Investors will focus on information on this front in two crude oil reports.

⑤ Coinbase Direct Listing

Coinbase, the largest U.S. cryptocurrency exchange, will land on the Nasdaq exchange on Wednesday with a direct listing, which will be a major milestone for both the virtual currency and U.S. stock markets.

The company’s revenue in the first quarter doubled nine-fold year-over-year, achieving $1.8 billion in revenue in the quarter, driven by bitcoin’s wild spike. Some industry insiders say that Coinbase’s IPO will bring the industry to the next stage of “compliance development,” which will facilitate the entry of ordinary investors and institutions outside of the cryptocurrency community, which is a significant benefit to the industry.

In addition, the listing of Coinbase on the U.S. stock market may set off a new wave of digital currency exchange listings.

(6) U.S.-Japan summit meeting

The summit meeting between Japanese Prime Minister Yoshihide Suga and U.S. President Joe Biden will be held in Washington, D.C., on April 16, local time.

Kyodo News reported on the 10th that the US White House spokesman Pusaki said at a press conference on the 9th that “the two heads will probably prepare a statement”, implying that some kind of outcome document will be issued.

Pusaki also said he would “take questions after the talks,” which is believed to be a joint press conference being planned by the two sides. Pusaki again stressed that Kan is the first foreign head of state to hold face-to-face talks since Biden took office, “showing the importance of the relationship between the two countries.

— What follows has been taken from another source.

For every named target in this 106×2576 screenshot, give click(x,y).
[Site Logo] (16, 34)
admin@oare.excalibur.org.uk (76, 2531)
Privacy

(7) U.S. Presidential Climate Envoy Kerry to Visit China This Week

John Kerry, the U.S. president’s special envoy on climate issues, will visit China this week in an attempt to make climate change an area of closer cooperation amid deepening tensions between the two countries, according to the Washington Post’s 11-day news. The report said it will be the first official visit to China by a senior Biden administration official.

The former secretary of state is expected to travel to Shanghai to meet with Chinese officials, the report said, citing people familiar with the matter. The Washington Post described Kerry’s visit as “a sensitive one. The report also cited observers as saying that climate change is one of the few areas where U.S. and Chinese interests may overlap, raising the possibility of restarting talks that were suspended during the Trump administration.

⑧ Three central bank interest rate resolutions

The New Zealand/Korea/Turkey central banks will announce interest rate resolutions this week that will have an impact on the stock and foreign exchange markets.

On Wednesday at 10:00, the New Zealand Federal Reserve announces its interest rate decision.

Thursday at 09:00, the Bank of Korea announces its interest rate resolution.

At 19:00 on Thursday, the Turkish central bank announces its interest rate resolution.

Westpac said that after the fall below 0.6945 New Zealand will expand the downside correction, due to the recent slowdown in New Zealand’s economic momentum and the possible negative impact of government housing restrictions, while the dollar is supported by fundamentals, the New Zealand dollar against the dollar if it falls below 0.6945, will confirm that its downside correction from the February 25 high of 0.7465 may not be completed, the currency pair there is room for further decline, if the upper A break of 0.7070 will be bullish in the short term.

The bank said that although the New Zealand dollar has recently retreated, it is still bullish in the long term and is expected to hit 0.7600 by the end of the year, mainly due to a weaker dollar (as global growth improves relative to the U.S.) and optimistic global risk sentiment. If the New Zealand Fed’s monetary policy remains unchanged this week, the New Zealand dollar is unlikely to see a decline, so always beware of two-way risks.